The inputs from the chicken coop add beneficial nutrients to the beds and provide cover through the winter when there are not many plants or root systems in the soil. This includes the pine shavings, chicken manure, feathers from the chickens (especially when they are molting!), and remnants of their pellet food. The pellets that we give them are alfalfa based and that helps to feed the soil.
On the strawberry bed (the large spiral in the upper left corner) we add hay over the plants for the winter to protect them a little from the harsh conditions. The plant matter and the hay help to also protect the soil over the winter. Then in the spring we will push back the hay around the plants and it will act as a mulch for the plants as they grow. This season the strawberry bed also got some new soil added on. When we were removing weeds some of them took the old soil with them!

This season the snow got here before we were able to cover the strawberry bed with hay. It did end up melting and we were able to get the hay cover on once the snow was mostly gone. The snow acts as an insulator and as a mulch, but the strawberries like to be covered with something else before the snow.
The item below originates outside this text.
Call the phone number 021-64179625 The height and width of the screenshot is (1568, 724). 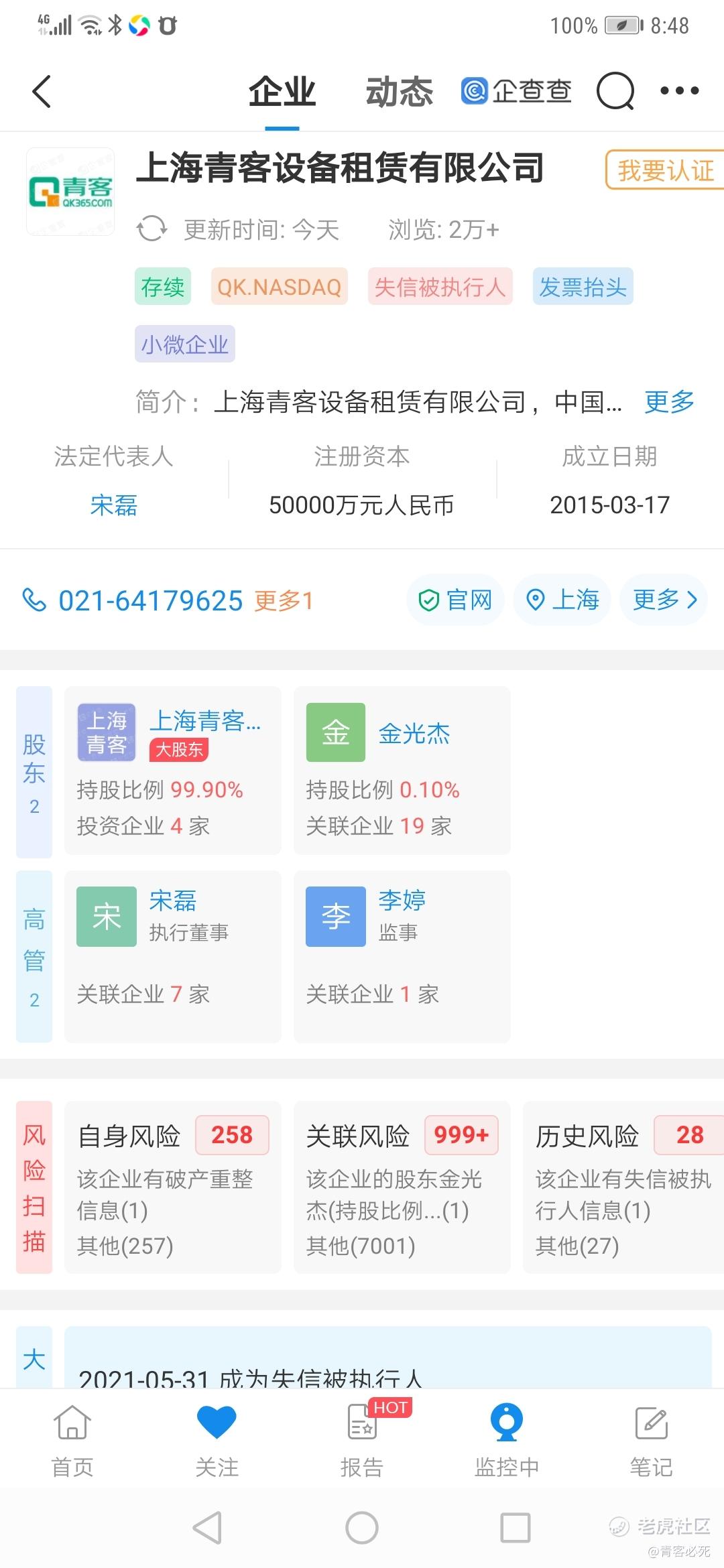150,600
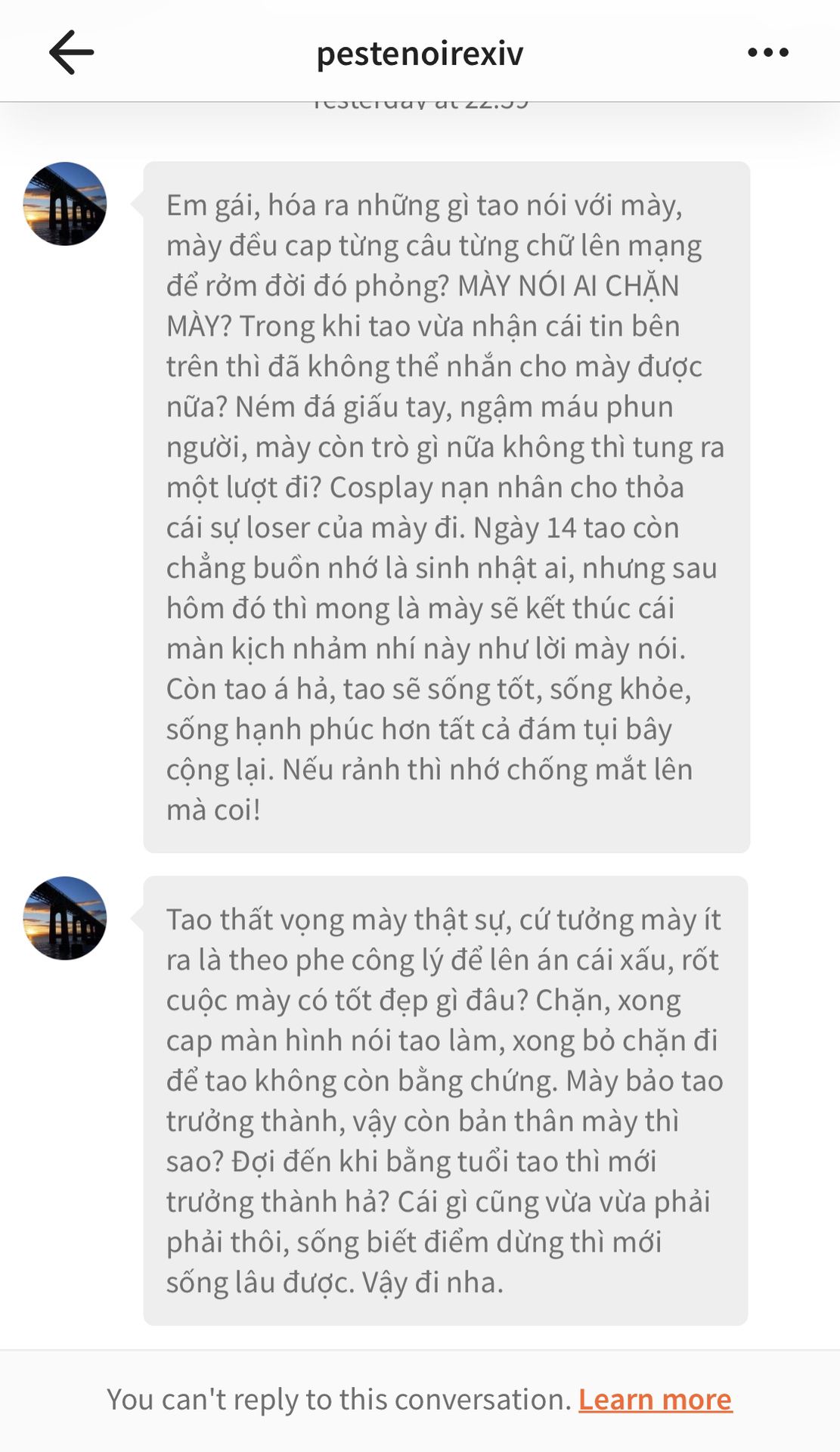Open sender's avatar beside the "Tao thất vọng" message
Image resolution: width=840 pixels, height=1452 pixels.
65,918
One of the beds did get a cover crop this year, but that was because nothing was planted in the bed during the growing season and I did not want to soil to just stay bare. I had buckwheat seeds, so I put those in the bed. They grew and flowered and then the voles or the woodchuck started to snack on the flower stalks. In the end, I did not need to trim them down because the garden critters did it for me. I am glad that they left the root systems in the soil to help feed the microbes.
Cover crops have been something that I have struggled with here. We have an extremely short growing season here and the timing has been tricky. It will probably be something that will need to be done rotationally and as an interplanting with crops that we are growing. There is still so much to learn about growing here and the timing of everything. Now if only it would stop changing each year!